One relatively recent avian invader in North America that is ripe for examination is that of the Eurasian collared-dove (Streptopelia decaocto). This species, native to warm temperate and subtropical Asia, was introduced to North America in 1974 when a small population escaped captivity in the Bahamas (Hengeveld 1993). It subsequently colonized Florida by 1982 (Smith 1987; Romagosa and Labisky 2000) and has since spread throughout most of North America, reaching California as early as 1992 and coastal British Columbia by the mid 2000s (Romagosa and McEnearney 2000; Romagosa 2020).

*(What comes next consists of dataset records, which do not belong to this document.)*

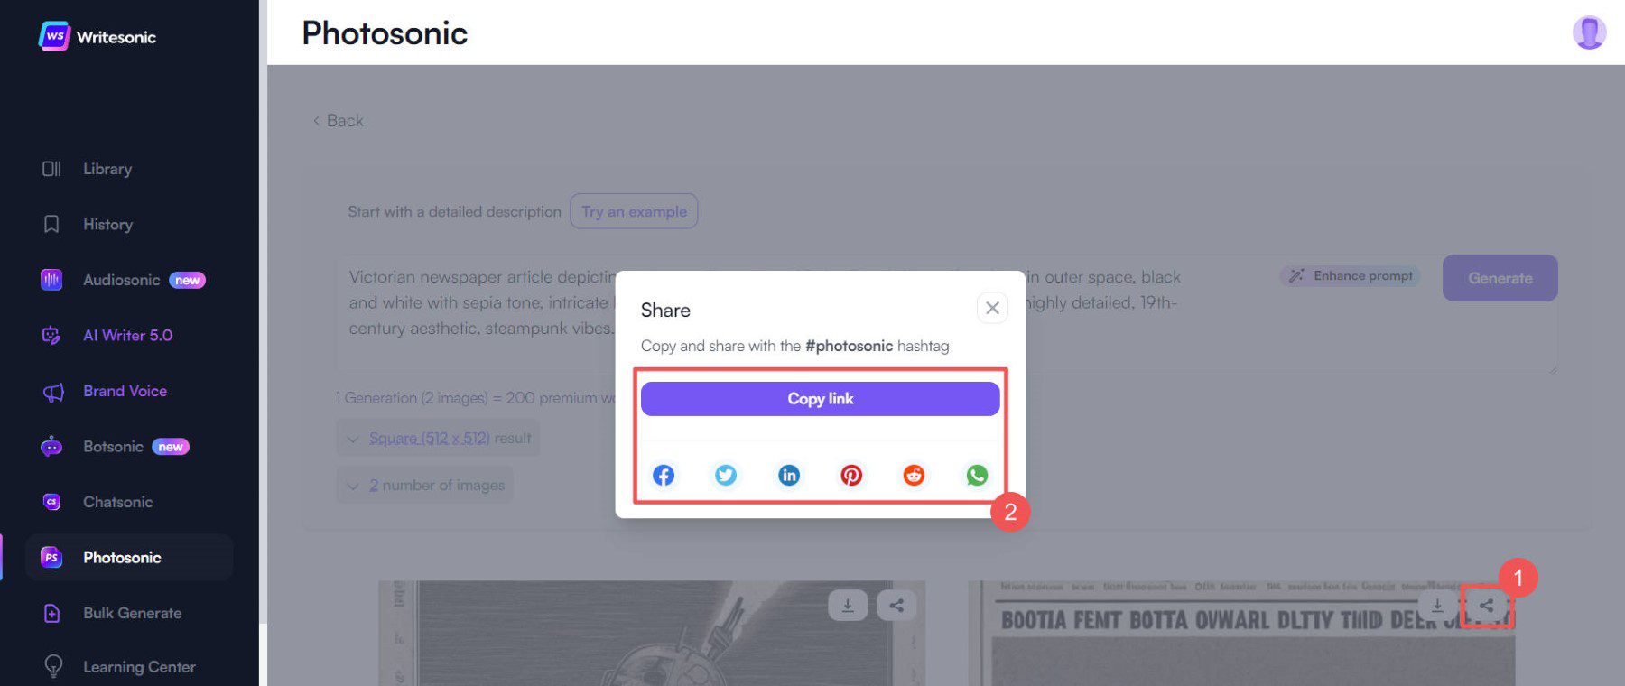The image size is (1625, 686).
Task: Close the Share dialog
Action: click(992, 308)
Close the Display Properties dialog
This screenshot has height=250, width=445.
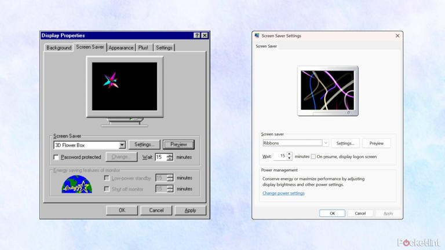coord(205,35)
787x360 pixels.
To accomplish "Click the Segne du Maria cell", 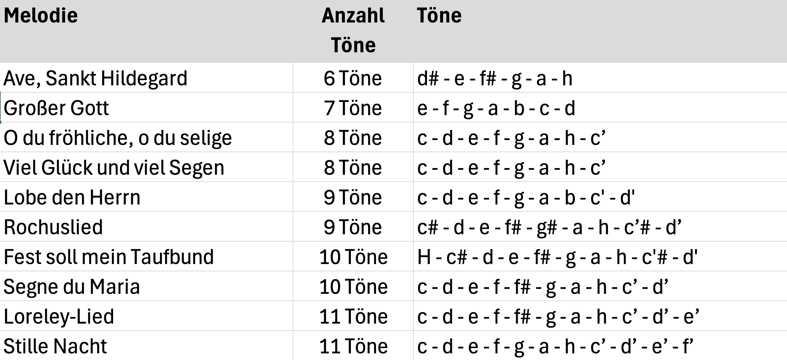I will click(146, 286).
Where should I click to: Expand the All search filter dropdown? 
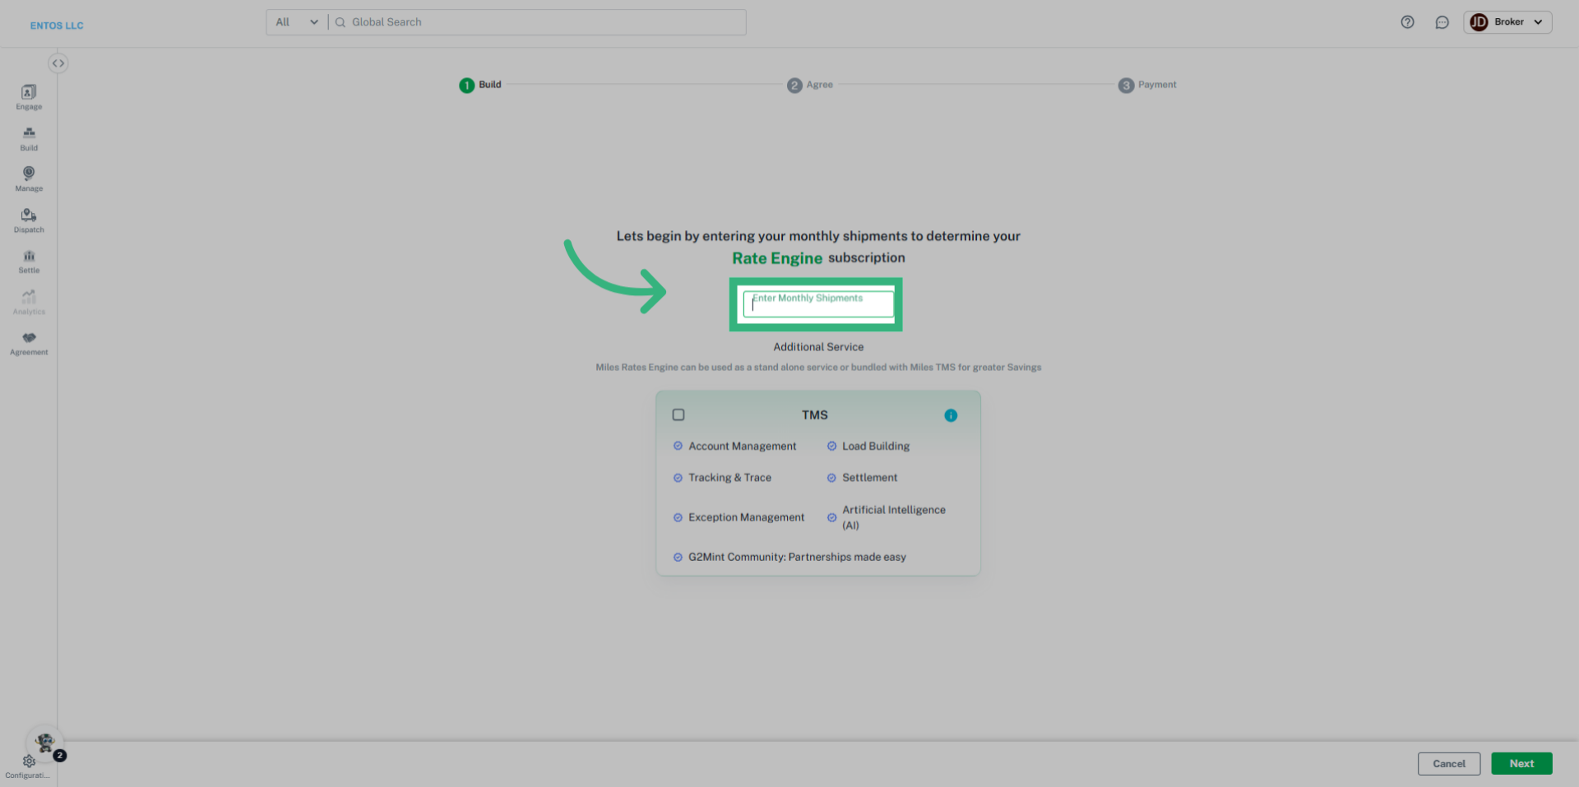tap(296, 22)
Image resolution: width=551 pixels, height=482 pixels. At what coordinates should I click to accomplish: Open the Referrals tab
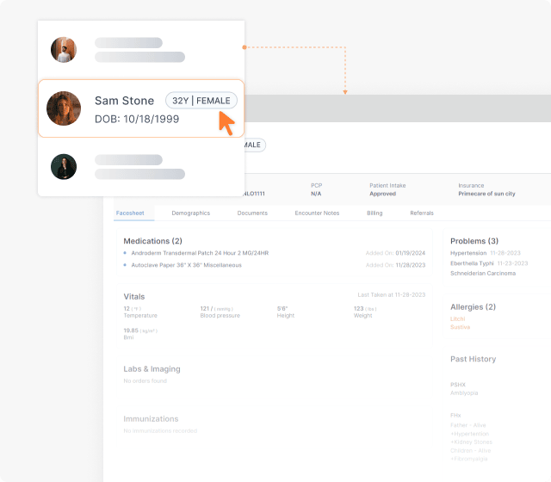(422, 213)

Several recent studies have focused on the dynamics of this range expansion, concluding that populations tend to advance best in moderate to warmer regions in human-altered habitats, preferentially occupying large suburban landscapes from which they later expand into surrounding agricultural areas and other sites highly modified by human activity where grain is available (Bonter et al. 2010; Fujisaki et al. 2010; Bled et al. 2011; Rocha-Camarero and DeTrucios 2002; Scheidt and Hurlbert 2014). With the exception of the Bonter et al.’s (2010) study restricted to Florida using data from bird feeders, however, there has been scant attention given to the potential effects of this invader on previously established populations of related species. Given the recent continental-wide expansion of collared-doves, along with its potential as both a competitor with native species (Poling and Hayslette 2006) and as a disease vector (Schuler et al. 2012; Panella et al. 2013), it is timely to examine its effects as a case study addressing the extent to which invasive birds can have negative impacts on populations of native species.
Methods
Data on the relative numbers of Eurasian collared-doves (hereafter ‘collared-doves’) and four common North American related species (hereafter ‘competing species’) were gathered from two sources: the North American Breeding Bird Survey (BBS) and the Audubon Christmas Bird Counts (CBC). Species considered as potential competitors included the mourning dove (Zenaida macroura), rock pigeon (Columba livia), band-tailed pigeon (Patagioenas fasciata), and white-winged dove (Zenaida asiatica). These species were chosen because they all feed on seeds and agricultural grain crops, and as members of the family Columbidae, they are the most likely to share diseases as well as compete for food with collared-doves (Webb et al. 2002; Strauss et al. 2006). Furthermore, they are the four species in this family that are sufficiently common and widespread, both during the breeding season and winter, that analyses could be conducted on a large number of sites on a continental or subcontinental scale.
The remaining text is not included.